TASK BRIEF: Starting from the line that holds "How do I perform: Open the pattern", print each remaining line of the entries exactly, ending with the last.

Stored records

Start of Block

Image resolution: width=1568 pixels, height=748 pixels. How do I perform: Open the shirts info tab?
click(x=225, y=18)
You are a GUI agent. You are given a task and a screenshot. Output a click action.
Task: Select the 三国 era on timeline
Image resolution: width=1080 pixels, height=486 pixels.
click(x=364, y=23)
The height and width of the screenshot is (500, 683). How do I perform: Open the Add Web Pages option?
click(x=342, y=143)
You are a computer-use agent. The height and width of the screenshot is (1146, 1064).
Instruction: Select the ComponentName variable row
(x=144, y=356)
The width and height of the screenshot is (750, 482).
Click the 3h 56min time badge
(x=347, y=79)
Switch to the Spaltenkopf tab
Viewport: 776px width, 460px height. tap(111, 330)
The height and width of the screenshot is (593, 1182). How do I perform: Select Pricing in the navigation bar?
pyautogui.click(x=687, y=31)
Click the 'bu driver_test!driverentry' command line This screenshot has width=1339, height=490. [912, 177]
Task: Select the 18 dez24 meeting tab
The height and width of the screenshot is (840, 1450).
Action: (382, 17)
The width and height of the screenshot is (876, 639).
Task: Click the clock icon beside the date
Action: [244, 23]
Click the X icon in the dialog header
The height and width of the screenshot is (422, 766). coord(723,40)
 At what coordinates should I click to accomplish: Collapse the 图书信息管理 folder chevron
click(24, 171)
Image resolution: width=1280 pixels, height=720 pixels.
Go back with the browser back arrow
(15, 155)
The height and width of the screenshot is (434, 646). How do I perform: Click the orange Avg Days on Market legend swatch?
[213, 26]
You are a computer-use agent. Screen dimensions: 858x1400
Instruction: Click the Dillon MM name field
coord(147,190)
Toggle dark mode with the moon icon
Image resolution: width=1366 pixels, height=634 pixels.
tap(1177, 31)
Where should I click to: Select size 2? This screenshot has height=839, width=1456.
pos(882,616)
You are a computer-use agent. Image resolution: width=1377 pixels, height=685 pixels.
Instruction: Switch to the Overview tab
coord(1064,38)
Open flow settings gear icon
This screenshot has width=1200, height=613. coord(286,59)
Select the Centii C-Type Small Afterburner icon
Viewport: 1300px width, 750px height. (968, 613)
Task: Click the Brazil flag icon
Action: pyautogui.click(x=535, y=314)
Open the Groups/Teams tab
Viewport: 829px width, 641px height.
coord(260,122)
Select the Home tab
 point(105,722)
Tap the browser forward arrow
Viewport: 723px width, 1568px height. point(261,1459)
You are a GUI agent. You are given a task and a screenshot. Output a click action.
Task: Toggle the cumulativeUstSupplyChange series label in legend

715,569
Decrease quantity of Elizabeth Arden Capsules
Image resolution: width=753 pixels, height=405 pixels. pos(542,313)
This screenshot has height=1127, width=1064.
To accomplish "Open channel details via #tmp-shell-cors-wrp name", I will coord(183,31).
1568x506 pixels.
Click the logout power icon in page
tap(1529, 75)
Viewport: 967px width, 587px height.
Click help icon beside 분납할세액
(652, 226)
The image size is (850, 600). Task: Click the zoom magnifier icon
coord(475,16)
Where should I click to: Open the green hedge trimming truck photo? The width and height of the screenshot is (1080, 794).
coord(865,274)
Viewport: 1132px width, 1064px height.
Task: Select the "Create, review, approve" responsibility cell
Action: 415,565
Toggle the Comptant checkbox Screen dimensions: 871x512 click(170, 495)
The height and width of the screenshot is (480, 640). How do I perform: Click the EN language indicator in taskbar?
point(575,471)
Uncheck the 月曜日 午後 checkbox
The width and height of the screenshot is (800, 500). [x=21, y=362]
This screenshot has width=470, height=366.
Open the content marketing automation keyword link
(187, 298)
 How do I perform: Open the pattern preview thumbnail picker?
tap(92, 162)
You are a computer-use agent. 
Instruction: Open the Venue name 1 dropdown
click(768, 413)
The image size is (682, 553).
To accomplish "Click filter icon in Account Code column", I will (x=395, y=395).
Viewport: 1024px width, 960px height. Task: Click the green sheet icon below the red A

End of Block

EXPECTED OUTPUT:
 How do I perform: Open the pattern preview thumbnail picker?
tap(92, 162)
You are a computer-use agent. 
Instruction: Open the Venue name 1 dropdown
click(768, 413)
The image size is (682, 553).
To accomplish "Click filter icon in Account Code column", I will (x=395, y=395).
Viewport: 1024px width, 960px height. Task: Click the green sheet icon below the red A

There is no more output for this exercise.